The Polish government’s control of the public broadcaster, as well as the media regulator and its use of public funds to influence media organizations, is distorting the political landscape ahead of the October 15 general election, NGOs and media watchdogs warned Friday.
Poland’s media freedom has declined precipitously since the ruling nationalist Law and Justice (PiS) party took power in 2015.
The main channel of government influence is its control of the Polish public broadcaster, Telewizja Polska (TVP), which has turned into the propaganda arm of the ruling party with no effort to provide balanced coverage. TVP controls about a third of the Polish broadcast market, and is especially dominant in the smaller towns and countryside that are crucial to the electoral fortunes of PiS.
“TVP is failing in the fundamental duty of any public broadcaster to provide fair and balanced political coverage between and during elections,” Media Freedom Rapid Response, an umbrella group of European press freedom organizations, said in a statement.

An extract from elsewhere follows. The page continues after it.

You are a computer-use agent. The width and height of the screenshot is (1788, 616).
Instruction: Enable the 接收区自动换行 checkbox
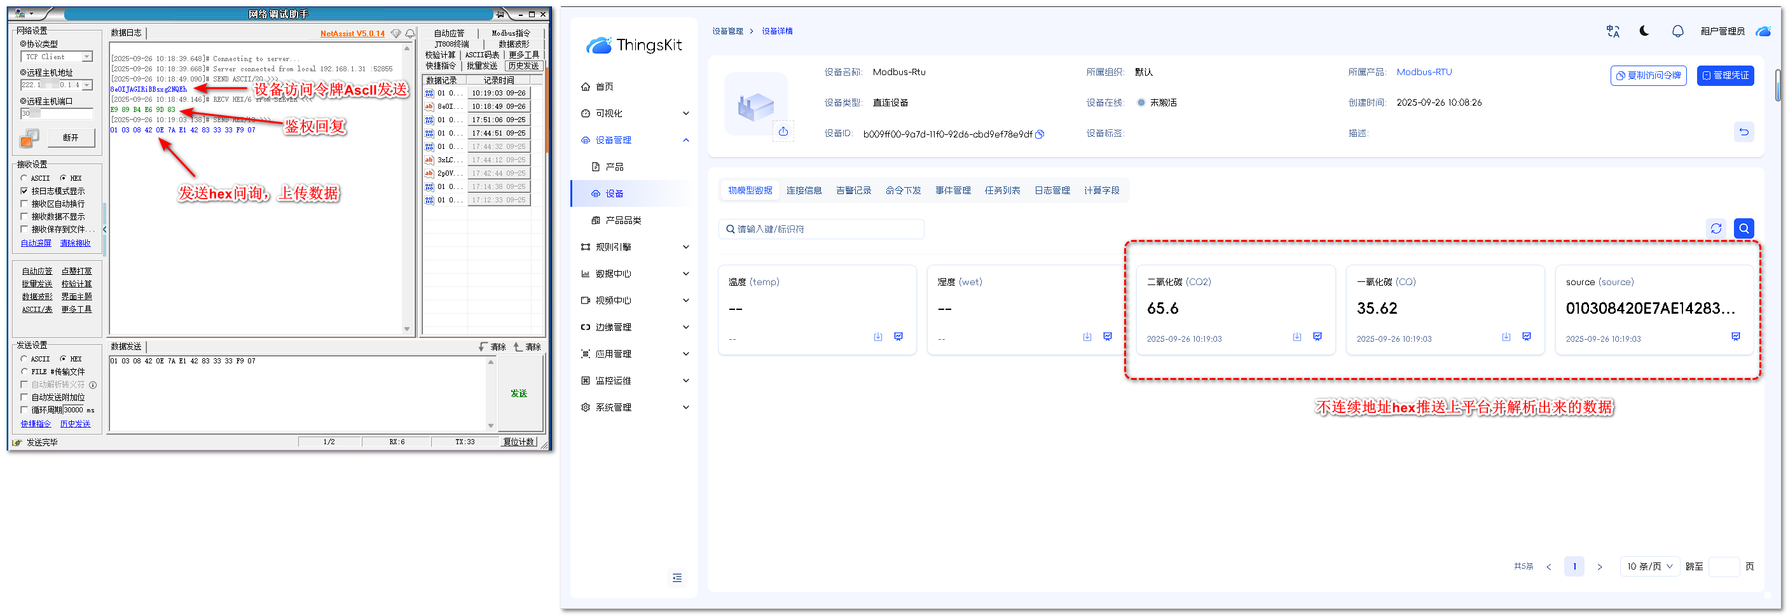[25, 204]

TVP did not respond to a request for comment.
It’s not the only such concern about media freedom in Poland.
Poland came in 57th out of 180 countries in the annual press freedom index complied by Reporters Without Borders, an NGO; that’s one of the lowest rankings in the EU. It was 18th in 2015.

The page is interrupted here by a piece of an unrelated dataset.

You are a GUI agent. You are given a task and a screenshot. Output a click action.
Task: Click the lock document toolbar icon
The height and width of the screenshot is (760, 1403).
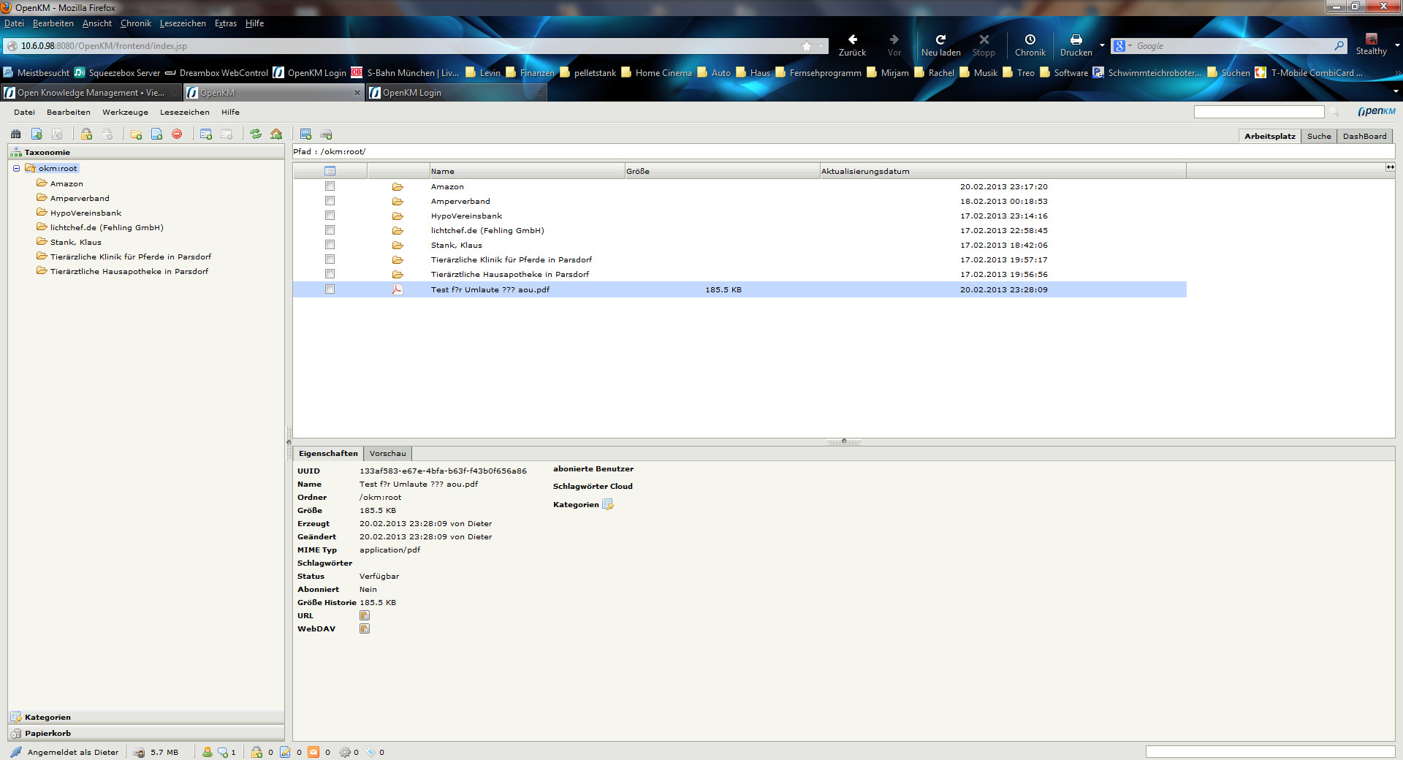[86, 134]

“After turning the public media into instruments of propaganda, the government has multiplied its attempts to change the editorial line of private media and control information on sensitive subjects,” the NGO noted.
Friday’s Media Freedom Rapid Response release highlighted TVP’s skewed coverage.
“According to monitoring figures provided by the Polish National Broadcasting Council (KRRiT) for the second quarter of 2023, the governing coalition dominates TVP news, enjoying 80 percent of political coverage, of which 73 percent is dedicated to PiS,” the media freedom groups said. The remaining coverage is split among opposition parties and is “overwhelmingly negative.”
It’s not just the public broadcaster that’s helping PiS.
KRRiT, whose composition is controlled by PiS allies, has used its licensing powers to intimidate independent broadcasters, and has also issued financial penalties against media organizations reporting on issues that are uncomfortable for the government.
“Polish media are additionally subjected to one of the largest number of vexatious lawsuits, or SLAPPs, in the European Union,” the press release said.
The regulator did not immediately respond to a request for comment.
Cash for coverage
The government is also using the advertising budgets of ministries as well as state-controlled companies to punish and reward news organizations.
“Many private media are denied access to state advertising funds which PiS has weaponized to fund favorable media outlets and undermine independent journalism,” the NGOs said.
The government-controlled refiner PKN-Orlen has also become a big media player, buying the Polska Press chain of local newspapers and web sites in 2021. Although Orlen said this was a purely business decision and that it would not interfere in press freedom, it quickly purged editors and many reporters.
“The purchase has further restricted access to diverse media, particularly in rural areas with limited internet access,” the NGOs noted.
Media control pays political dividends for the ruling party. In one ongoing example, a cash-for-visas scheme that is turning into a major scandal for the government is largely ignored by TVP.
In 2020, PiS-backed President Andrzej Duda won a very narrow victory over opposition candidate Rafał Trzaskowski, in a campaign where the public media was a full-throated supporter of Duda.
“The biased coverage by the public broadcaster, remained a serious concern,” noted a post-election report by the Organization for Security and Co-operation in Europe.
There are similar worries this time around as PiS tries to win an unprecedented third term in office.
POLITICO’s Poll of Polls puts PiS at 38 percent support, while Civic Coalition, led by former Prime Minister Donald Tusk, stands at 30 percent. If that result holds, neither party will be able to govern alone, forcing a post-election scramble to cobble together a parliamentary majority with smaller parties.
If PiS hangs on to power after October 15, “four more years of the current policy would accelerate media capture and push Poland down the path to emulating the situations in Hungary, Turkey or Russia,” the NGOs added.
The groups will issue a full report in the first week of October.